■ Directive
Repeat the rows below word for word, leaving out the pictures.

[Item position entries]
* * * * * * * * *

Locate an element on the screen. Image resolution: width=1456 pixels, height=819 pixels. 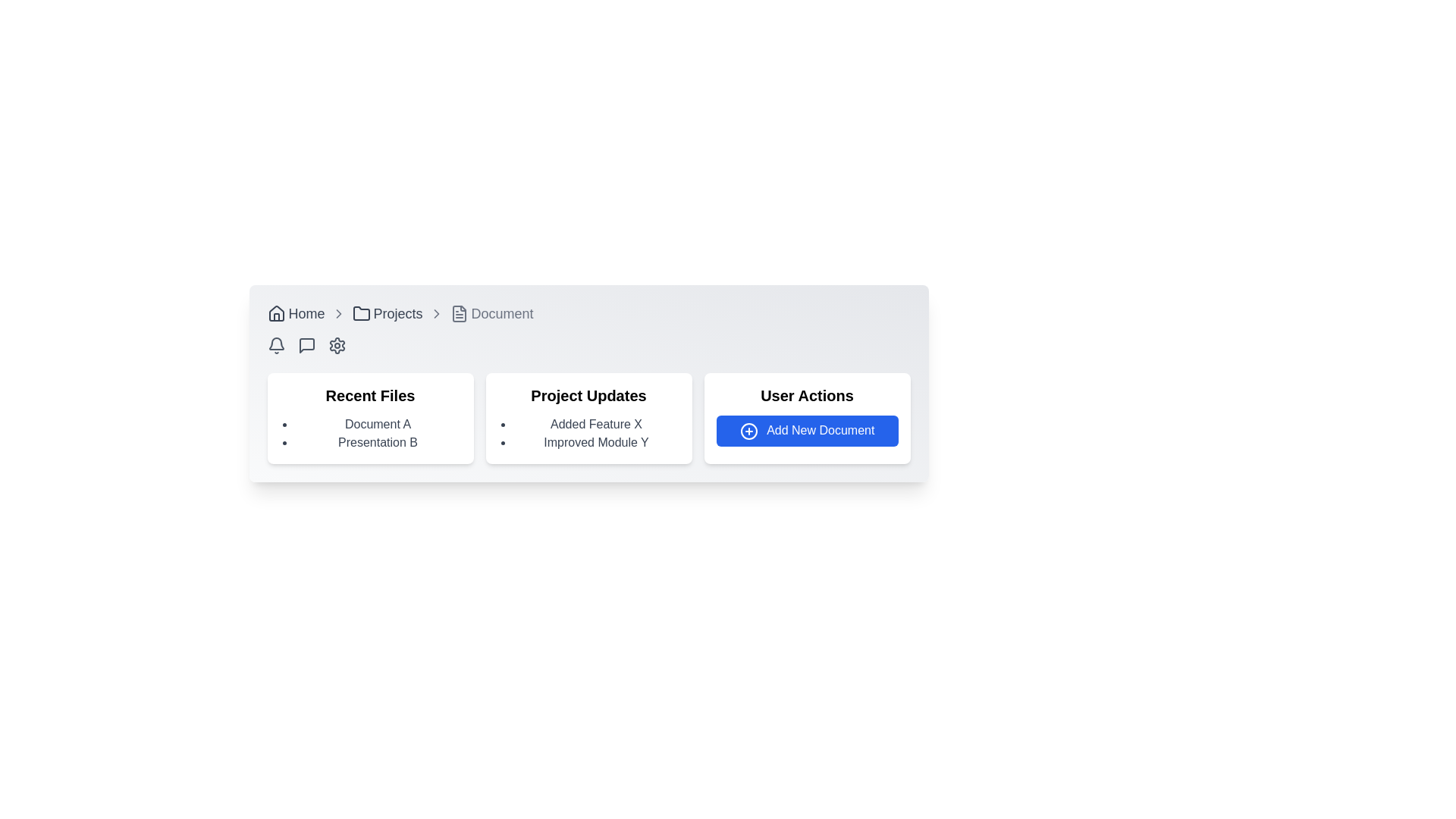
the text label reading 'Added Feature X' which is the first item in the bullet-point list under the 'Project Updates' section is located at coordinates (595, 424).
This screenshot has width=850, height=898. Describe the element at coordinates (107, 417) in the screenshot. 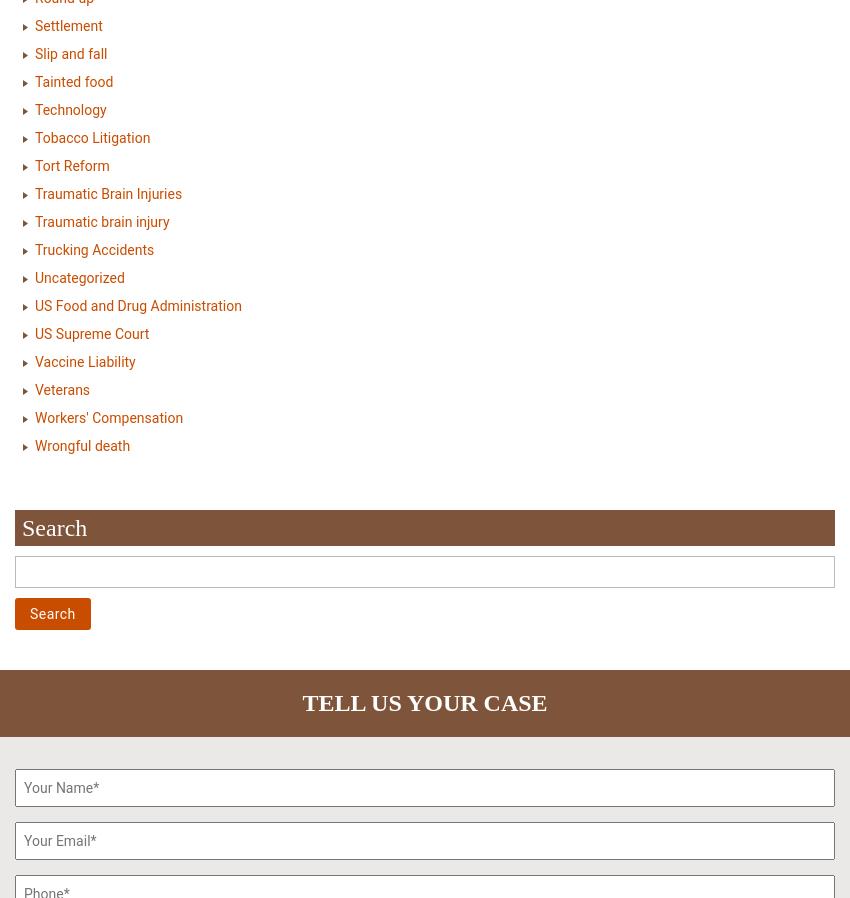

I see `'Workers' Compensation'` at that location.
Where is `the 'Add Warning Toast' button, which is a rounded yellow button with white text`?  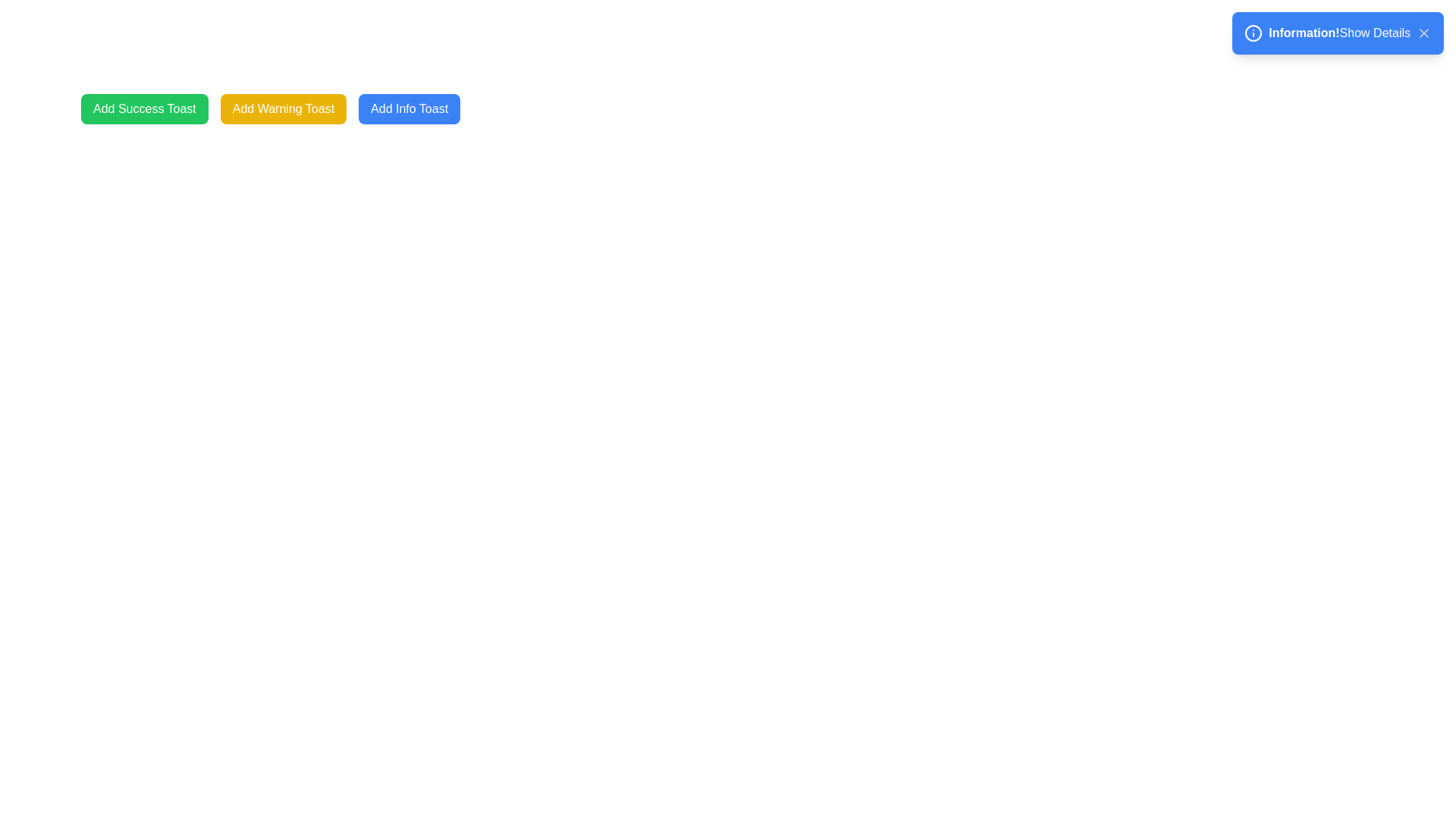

* * * * * * * * *

■ Task response
Locate an element on the screen. Image resolution: width=1456 pixels, height=819 pixels. 
the text label reading 'Added Feature X' which is the first item in the bullet-point list under the 'Project Updates' section is located at coordinates (595, 424).
This screenshot has width=850, height=898. Describe the element at coordinates (107, 417) in the screenshot. 

I see `'Workers' Compensation'` at that location.
Where is `the 'Add Warning Toast' button, which is a rounded yellow button with white text`?  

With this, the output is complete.